Stored data:
■ ■ ■ ■

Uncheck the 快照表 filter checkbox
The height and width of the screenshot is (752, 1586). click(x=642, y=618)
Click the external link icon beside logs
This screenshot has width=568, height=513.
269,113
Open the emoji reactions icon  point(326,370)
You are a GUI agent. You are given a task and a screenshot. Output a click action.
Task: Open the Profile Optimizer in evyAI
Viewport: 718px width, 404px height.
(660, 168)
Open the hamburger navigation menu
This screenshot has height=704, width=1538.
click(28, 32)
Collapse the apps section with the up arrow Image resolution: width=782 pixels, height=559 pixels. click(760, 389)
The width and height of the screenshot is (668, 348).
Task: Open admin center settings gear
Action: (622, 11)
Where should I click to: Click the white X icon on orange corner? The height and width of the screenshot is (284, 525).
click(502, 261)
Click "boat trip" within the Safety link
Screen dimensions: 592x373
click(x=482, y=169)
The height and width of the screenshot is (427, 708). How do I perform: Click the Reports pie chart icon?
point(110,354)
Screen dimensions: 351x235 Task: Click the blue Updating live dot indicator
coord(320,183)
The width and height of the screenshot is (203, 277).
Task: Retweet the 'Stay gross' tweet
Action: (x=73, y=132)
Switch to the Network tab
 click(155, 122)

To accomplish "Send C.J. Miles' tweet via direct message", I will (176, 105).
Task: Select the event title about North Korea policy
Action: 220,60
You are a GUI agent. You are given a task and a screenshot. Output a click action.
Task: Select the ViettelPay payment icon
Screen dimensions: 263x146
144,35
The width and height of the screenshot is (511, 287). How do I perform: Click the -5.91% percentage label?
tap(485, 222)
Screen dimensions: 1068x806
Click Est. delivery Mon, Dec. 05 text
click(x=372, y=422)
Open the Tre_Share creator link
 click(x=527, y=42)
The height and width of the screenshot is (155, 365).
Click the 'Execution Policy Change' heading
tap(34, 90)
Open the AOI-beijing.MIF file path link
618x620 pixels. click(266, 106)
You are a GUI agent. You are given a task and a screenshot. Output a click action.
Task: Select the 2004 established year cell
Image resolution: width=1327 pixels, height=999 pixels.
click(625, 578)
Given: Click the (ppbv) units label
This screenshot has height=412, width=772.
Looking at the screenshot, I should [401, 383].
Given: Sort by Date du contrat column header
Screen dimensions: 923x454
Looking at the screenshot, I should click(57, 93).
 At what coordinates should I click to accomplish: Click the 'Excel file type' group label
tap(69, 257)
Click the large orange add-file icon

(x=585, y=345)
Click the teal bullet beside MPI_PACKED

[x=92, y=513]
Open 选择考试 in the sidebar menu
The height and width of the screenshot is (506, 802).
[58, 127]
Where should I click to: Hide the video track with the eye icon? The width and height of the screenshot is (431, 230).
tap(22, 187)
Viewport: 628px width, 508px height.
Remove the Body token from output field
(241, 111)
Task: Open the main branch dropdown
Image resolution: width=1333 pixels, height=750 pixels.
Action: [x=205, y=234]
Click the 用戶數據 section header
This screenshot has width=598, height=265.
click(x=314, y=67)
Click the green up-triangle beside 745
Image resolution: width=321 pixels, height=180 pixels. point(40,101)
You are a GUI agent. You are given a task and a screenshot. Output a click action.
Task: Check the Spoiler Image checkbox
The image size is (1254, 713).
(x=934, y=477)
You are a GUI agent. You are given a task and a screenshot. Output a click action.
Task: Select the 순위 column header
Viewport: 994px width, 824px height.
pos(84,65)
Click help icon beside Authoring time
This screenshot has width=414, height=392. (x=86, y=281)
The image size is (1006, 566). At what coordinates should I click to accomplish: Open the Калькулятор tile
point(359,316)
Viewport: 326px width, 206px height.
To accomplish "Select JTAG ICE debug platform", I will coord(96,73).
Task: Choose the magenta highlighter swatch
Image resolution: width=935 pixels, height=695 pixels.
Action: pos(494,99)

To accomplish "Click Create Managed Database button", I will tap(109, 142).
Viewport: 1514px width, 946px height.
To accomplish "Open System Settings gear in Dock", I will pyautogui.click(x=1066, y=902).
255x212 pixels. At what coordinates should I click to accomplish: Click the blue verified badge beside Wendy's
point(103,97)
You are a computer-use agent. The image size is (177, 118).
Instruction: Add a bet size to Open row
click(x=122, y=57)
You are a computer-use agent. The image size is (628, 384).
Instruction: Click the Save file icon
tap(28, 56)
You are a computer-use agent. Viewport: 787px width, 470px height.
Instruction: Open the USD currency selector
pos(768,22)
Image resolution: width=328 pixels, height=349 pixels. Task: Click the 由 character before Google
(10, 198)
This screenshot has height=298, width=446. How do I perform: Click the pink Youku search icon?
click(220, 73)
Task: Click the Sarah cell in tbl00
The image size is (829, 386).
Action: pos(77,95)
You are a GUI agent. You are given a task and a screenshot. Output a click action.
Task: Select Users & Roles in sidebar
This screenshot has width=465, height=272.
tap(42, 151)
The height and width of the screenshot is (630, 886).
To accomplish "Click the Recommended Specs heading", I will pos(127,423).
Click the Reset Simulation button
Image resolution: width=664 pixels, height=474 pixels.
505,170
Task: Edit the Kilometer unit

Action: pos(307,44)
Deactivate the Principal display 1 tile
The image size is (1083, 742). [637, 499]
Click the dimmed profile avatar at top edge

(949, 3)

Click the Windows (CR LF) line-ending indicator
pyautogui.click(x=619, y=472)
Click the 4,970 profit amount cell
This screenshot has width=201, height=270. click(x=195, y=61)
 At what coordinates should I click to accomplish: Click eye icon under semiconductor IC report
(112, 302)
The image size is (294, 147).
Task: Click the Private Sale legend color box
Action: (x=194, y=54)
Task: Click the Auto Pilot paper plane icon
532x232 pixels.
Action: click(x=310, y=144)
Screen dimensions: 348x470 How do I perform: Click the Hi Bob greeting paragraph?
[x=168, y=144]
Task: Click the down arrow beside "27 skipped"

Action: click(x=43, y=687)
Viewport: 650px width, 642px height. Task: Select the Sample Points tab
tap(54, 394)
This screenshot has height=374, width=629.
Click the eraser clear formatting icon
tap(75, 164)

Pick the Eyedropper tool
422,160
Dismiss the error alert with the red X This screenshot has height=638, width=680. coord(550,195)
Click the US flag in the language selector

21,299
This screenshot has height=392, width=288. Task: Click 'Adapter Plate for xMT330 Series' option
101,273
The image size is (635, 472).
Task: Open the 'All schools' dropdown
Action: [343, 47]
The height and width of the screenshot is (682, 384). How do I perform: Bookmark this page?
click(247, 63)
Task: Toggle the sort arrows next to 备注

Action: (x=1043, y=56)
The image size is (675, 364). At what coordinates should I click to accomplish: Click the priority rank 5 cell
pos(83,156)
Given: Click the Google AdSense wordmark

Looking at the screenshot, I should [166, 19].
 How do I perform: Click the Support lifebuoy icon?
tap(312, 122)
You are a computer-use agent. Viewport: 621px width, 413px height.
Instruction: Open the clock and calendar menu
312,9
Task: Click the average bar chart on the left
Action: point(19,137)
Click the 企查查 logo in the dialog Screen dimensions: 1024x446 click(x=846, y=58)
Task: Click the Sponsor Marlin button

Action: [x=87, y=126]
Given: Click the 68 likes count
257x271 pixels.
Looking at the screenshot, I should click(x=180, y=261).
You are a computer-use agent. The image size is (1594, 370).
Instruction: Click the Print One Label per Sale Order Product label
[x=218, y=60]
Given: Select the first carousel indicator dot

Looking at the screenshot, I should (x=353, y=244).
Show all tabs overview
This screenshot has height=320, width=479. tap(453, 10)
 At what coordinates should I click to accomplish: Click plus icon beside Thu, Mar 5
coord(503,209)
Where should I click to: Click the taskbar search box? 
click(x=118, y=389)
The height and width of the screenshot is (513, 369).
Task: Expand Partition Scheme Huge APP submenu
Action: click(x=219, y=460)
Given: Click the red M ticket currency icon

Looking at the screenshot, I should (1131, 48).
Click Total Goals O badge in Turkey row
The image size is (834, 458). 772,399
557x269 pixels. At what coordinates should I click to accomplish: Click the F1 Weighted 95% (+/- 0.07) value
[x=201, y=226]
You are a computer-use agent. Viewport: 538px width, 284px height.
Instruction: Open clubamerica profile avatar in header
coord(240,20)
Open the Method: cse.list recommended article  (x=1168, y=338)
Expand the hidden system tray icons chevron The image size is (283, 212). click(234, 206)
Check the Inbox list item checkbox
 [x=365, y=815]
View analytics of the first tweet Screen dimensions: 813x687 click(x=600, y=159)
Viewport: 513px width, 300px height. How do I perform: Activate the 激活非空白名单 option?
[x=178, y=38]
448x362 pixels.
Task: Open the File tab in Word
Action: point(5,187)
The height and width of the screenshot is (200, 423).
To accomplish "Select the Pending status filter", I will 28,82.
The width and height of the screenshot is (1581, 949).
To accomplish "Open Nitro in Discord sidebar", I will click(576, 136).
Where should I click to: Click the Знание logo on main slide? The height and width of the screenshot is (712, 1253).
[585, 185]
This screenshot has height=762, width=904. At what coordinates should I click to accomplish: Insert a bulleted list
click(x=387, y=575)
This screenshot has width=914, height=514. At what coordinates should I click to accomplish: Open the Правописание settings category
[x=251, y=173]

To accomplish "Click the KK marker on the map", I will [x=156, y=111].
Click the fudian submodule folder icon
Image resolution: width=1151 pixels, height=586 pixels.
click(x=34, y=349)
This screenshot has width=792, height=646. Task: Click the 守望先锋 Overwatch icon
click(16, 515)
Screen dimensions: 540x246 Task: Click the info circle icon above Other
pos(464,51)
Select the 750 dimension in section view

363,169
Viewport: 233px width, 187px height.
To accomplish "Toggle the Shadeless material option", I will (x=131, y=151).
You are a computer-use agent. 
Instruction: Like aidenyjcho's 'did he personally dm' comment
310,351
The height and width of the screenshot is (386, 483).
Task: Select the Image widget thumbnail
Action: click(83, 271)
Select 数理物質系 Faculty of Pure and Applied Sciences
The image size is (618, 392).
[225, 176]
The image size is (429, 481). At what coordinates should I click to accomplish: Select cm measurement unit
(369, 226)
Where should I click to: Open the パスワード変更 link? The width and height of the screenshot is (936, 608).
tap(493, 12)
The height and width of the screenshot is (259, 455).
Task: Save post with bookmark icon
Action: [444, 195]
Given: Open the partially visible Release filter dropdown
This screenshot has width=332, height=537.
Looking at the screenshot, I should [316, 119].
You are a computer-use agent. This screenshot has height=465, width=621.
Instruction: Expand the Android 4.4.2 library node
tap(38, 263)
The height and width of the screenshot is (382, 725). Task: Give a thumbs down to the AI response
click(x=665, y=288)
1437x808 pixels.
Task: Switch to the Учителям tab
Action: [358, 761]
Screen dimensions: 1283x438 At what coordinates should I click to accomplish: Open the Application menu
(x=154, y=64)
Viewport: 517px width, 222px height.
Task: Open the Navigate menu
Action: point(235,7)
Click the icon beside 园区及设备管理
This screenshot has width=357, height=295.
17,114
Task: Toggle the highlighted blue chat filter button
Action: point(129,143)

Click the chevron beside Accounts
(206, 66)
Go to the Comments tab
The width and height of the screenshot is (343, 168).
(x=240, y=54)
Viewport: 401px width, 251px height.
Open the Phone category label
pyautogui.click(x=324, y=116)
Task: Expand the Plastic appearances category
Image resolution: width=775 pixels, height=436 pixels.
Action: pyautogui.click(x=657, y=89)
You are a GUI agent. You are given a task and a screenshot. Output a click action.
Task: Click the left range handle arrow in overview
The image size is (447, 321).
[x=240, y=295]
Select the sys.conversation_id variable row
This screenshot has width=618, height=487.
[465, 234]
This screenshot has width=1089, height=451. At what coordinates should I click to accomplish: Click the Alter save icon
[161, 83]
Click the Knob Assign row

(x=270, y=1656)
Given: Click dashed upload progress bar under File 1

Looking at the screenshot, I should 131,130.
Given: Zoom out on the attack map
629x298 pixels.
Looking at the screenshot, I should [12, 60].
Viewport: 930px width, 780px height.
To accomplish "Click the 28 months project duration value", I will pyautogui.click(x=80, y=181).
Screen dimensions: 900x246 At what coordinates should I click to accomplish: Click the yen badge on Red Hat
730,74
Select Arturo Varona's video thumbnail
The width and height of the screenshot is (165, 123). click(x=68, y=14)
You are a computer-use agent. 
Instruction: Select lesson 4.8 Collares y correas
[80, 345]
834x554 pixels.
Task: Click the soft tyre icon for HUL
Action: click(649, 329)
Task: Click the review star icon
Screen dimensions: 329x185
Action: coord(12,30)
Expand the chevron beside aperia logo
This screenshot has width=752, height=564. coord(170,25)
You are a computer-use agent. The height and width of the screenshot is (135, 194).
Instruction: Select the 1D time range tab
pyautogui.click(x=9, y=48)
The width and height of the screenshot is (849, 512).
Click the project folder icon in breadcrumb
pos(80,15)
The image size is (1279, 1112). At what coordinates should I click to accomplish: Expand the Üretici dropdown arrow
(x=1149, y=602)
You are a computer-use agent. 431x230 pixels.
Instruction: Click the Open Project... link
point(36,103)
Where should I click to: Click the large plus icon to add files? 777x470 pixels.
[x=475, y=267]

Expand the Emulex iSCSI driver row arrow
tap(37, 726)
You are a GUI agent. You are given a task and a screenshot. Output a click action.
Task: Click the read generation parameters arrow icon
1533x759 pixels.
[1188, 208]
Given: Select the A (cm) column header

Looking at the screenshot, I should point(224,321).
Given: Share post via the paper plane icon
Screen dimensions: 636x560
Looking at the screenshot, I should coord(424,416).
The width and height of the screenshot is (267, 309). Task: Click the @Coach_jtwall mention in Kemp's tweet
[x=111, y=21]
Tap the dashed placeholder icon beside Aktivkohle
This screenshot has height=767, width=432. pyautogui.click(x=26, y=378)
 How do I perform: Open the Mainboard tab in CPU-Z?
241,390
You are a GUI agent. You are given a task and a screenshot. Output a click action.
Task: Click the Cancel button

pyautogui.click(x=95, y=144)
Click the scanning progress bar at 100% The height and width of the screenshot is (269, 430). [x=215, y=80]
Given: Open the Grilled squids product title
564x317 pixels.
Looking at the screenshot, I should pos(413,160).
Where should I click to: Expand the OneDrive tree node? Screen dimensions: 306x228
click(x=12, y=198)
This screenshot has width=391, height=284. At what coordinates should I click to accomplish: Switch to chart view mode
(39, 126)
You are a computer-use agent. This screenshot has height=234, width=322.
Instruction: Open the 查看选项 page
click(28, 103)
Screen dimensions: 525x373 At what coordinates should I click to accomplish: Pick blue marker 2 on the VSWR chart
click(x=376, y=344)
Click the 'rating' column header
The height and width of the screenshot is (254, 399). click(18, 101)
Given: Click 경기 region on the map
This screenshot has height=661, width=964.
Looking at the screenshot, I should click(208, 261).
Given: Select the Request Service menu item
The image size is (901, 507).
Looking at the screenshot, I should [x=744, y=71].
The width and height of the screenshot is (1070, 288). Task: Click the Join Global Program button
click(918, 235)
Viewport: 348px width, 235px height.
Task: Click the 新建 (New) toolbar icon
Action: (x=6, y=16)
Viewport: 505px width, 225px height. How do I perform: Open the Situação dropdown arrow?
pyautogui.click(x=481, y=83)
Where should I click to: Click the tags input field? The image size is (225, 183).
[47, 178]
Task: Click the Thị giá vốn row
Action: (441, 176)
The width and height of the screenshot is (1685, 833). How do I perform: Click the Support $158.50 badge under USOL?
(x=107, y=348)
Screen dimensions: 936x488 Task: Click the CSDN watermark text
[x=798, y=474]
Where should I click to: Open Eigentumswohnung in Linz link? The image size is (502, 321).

■ ■ ■ ■

A complete answer gives every line of the data that includes "paper".

Task: Click the Auto Pilot paper plane icon
Given: Share post via the paper plane icon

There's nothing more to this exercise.